A normal day in our lab consists of DNA manipulation, assaying gene expression and analyzing data. We generate mutant strains by deleting a piece of DNA that codes for a regulatory RNA. Next, we would determine if the loss of this RNA resulted in misregulation of a certain target gene. If the deletion of the RNA misregulates the gene expression, we will examine its role in the tick-mouse infectious cycle with our collaborators at the University of Montana. We would determine if the deletion of the regulatory RNA changed the bacterium’s ability to survive in a tick. Or, did it change whether that bacterium could transmit from a tick to a mouse? Could that mutant strain survive in a mouse, and if that was the case, could a tick be infected from feeding on that infected mouse?

If we knock out that regulatory RNA, does it change the pathogenesis of the bacterium? If it does, then we often move to a global approach where we would do RNA sequencing to discover all the genes that are misregulated, and then we would follow that gene or genes.

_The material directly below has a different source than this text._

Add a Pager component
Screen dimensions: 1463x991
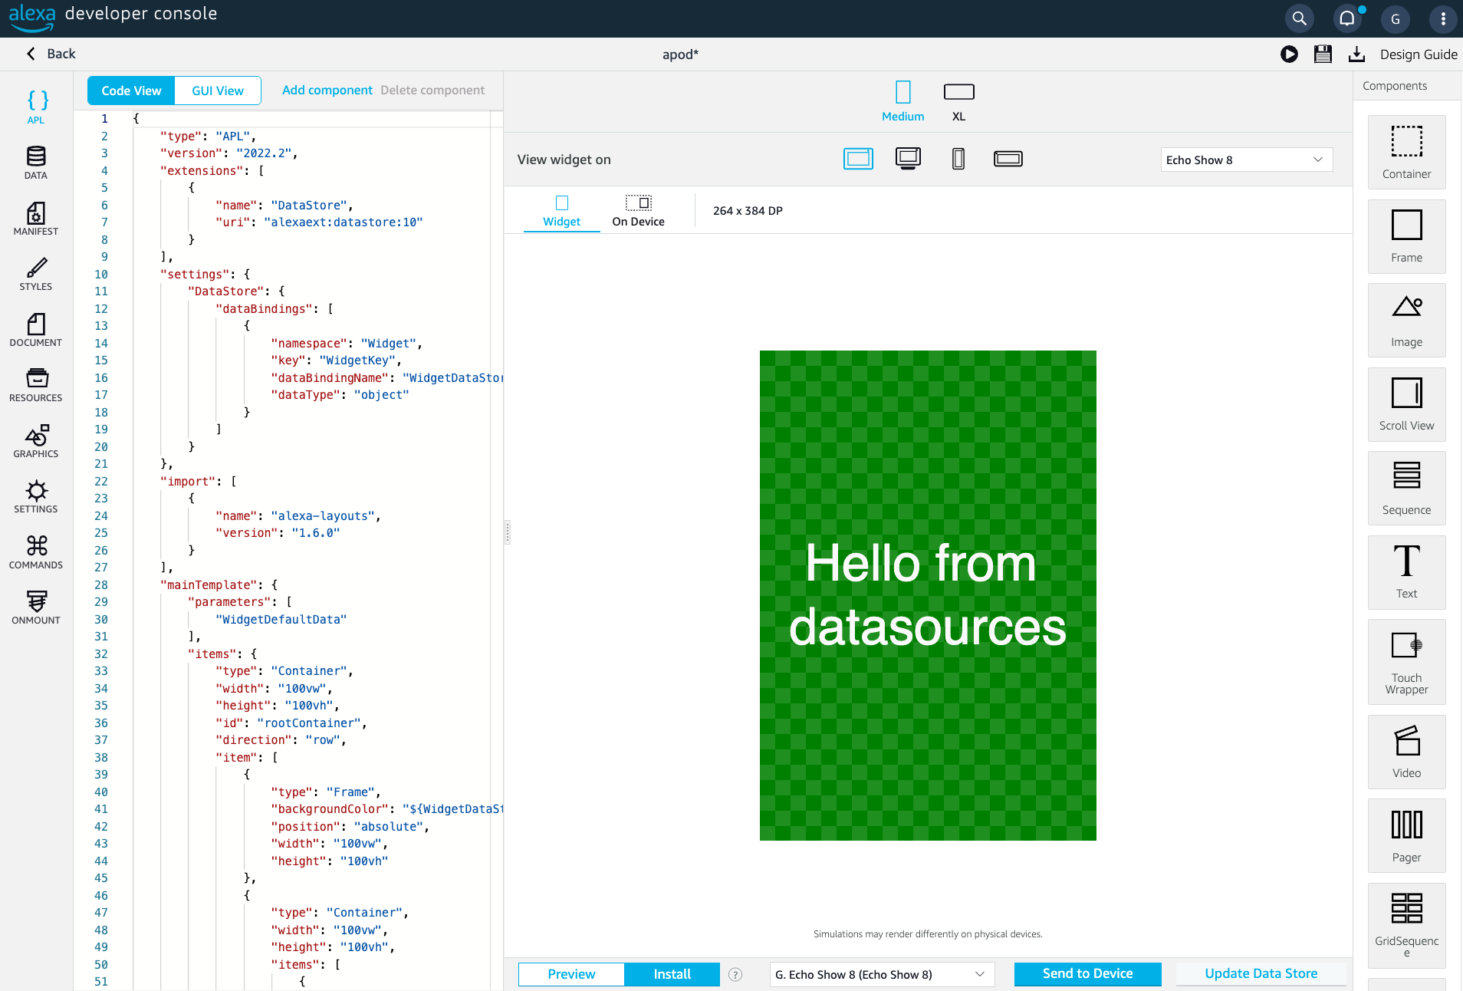(x=1406, y=835)

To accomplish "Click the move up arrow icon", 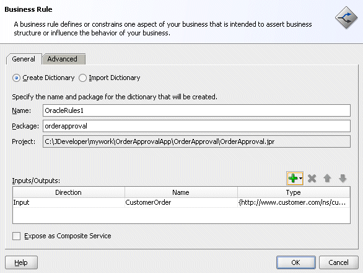I will (x=327, y=178).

4. You did a fellowship in Vienna. Was there a specific reason why you went to Austria?

There was a program there called the Vienna International Postdoc Program. As a postdoctoral fellow, you had funding and a mentor research lab and a path for independence. There were great training opportunities that I don’t think you would get in a traditional postdoc program. They also have this amazing RNA biology/biochemistry community. It was a really great place to be for me in terms of the science that I was interested in, what I wanted to learn, and the ability to learn how to become an independent researcher in a safe environment. And I loved to travel and learn about other cultures, so I sought out an international postdoc.

Lybecker enjoys wake surfing.
Lybecker enjoys wake surfing.

In Vienna, I worked on E. coli and learned all these great techniques and had excellent colleagues to exchange ideas with, and now I apply those to Borrelia. My lab is split in half. We do work on the Lyme disease agent, but we work in basic biology in E. coli. It’s much easier to work with E. coli because it is genetically tractable, grows quickly, and everything can be done a bit more quickly. I often try cutting-edge research in E. coli and if it works there, I move it to Borrelia.

5. How do you relax away from your lab?

I like to spend time outdoors hiking and trail running, and if I’m near water, I love wake surfing. And traveling. I love Austria because it was my home for four years, but we also spent a lot of time in Croatia and it is one of my favorite places to visit.